La incidencia de casos confirmados por 100.000 habitantes notificada en estos años ha sido de 0,13 (53 casos) en 2001, 0,18 (79 casos) en 2002 y 0,62 (255 casos) en 2003, año en que se produjo un brote de 189 casos en Andalucía6.
El tétanos, la tos ferina, la rubéola y la parotiditis no se incluyen en la lista de enfermedades de declaración obligatoria hasta 1982. A medida que se consolidan las coberturas de vacunación, entre los años 1987 y 1989, se observa una disminución progresiva en su incidencia6. El tétanos se mantiene bastante estable en los últimos años, en 2003 se ha registrado una incidencia de 0,06 por 100.000 habitantes (24 casos); 8 CCAA no han notificado ningún caso de tétanos en el último año.
En la incidencia de tos ferina, a partir de 1986 se observa una clara tendencia descendente, con un claro componente cíclico y picos epidémicos en 1985-1986, 1989 y 1992, lo que se relaciona con el comportamiento habitual de la enfermedad, que tiene ciclos epidémicos cada 2-3 años7. A partir de 1992 este componente no se hace tan visible y continúa la tendencia descendente, desde una tasa de 29,5 por 100.000 habitantes (11.518 casos) en 1992 a 1,4 (551 casos) en el año 2003. Dos CCAA (La Rioja y Baleares) no han notificado ningún caso en el último año.
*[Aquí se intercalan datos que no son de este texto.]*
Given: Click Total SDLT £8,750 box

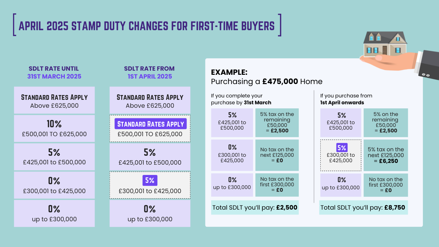Looking at the screenshot, I should 363,208.
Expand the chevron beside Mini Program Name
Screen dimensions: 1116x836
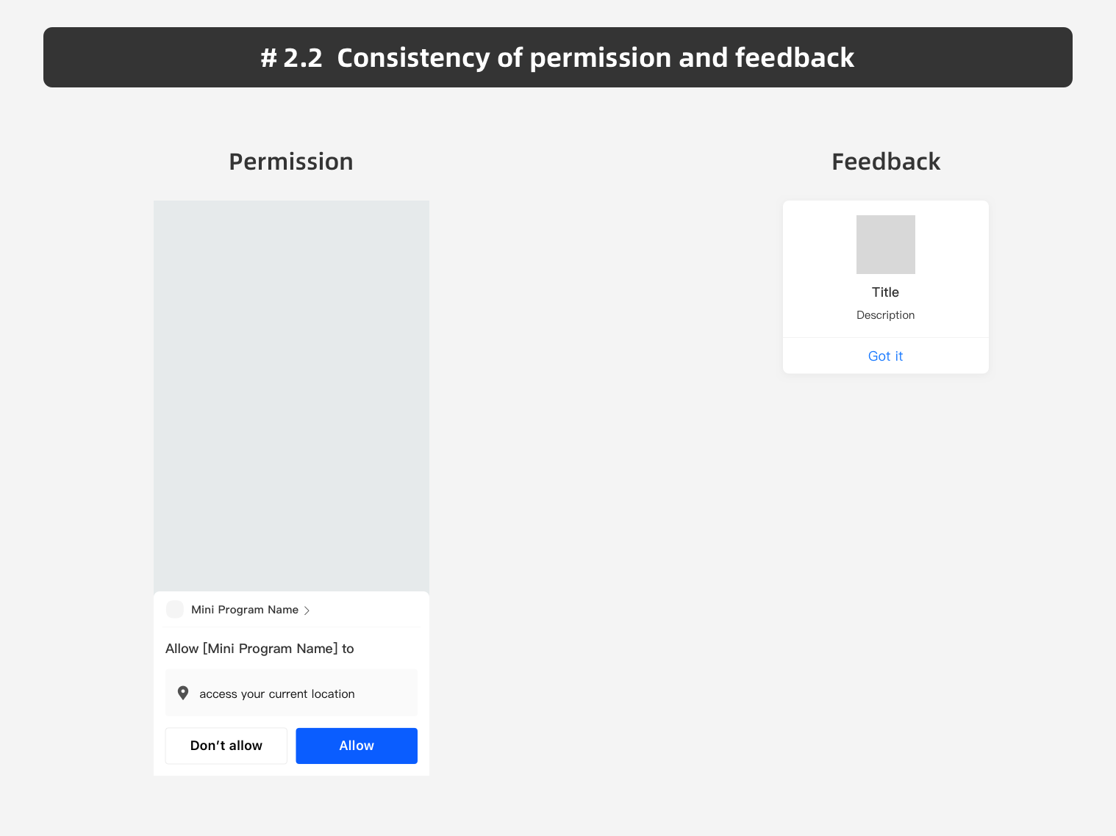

La incidencia de rubéola, tras el brusco descenso que experimenta a partir de 1987, registra su último pico epidémico en 1996, con 42,6 por 100.000 habitantes (16.750 casos); desde entonces presenta una tendencia descendente, y en el año 2003 se ha notificado una incidencia de 0,29 por 100.000 habitantes (113 casos). Las CCAA de Baleares, Cantabria, País Vasco y La Rioja no han notificado ningún caso en 2003.
La incidencia de parotiditis desciende drásticamente a partir de 1985, con un ligero pico epidémico en 1989 y a partir de aquí desciende de forma progresiva. En el año 2000 se duplican los casos con respecto al año anterior, con una incidencia de 23,5 por 100.000 habitantes (9.391 casos) debido al uso de una vacuna que demostró ser menos efectiva de lo que se esperaba. Tras la retirada de dicha vacuna, la incidencia disminuye, con una tasa en el año 2003 de 4,23 por 100.000 habitantes (1.677 casos).
Se observa claramente que las altas coberturas alcanzadas por el programa de inmunización infantil han producido una reducción superior al 99% en la incidencia de sarampión (99,9%), rubéola (99,9%), parotiditis (99,4%) y tos ferina (99,1%), al comparar la incidencia del año 2003 con el año de máxima incidencia prevacunal y del 100% en la polio y la difteria. El impacto del programa de vacunación también se puede observar de una forma clara en la mortalidad de estas enfermedades, que prácticamente ha desaparecido. La única defunción registrada en menores de 15 años, en el año 2000, fue causada por la tos ferina y corresponde a un niño menor de 1 mes, caso no prevenible ya que no había alcanzado la edad de vacunación. En ese año se registra una defunción en sarampión que corresponde a un varón incluido en el grupo de edad de 45-54 años y 9 fallecimientos por tétanos que sucedieron en sujetos > 65 años (tabla 3)14.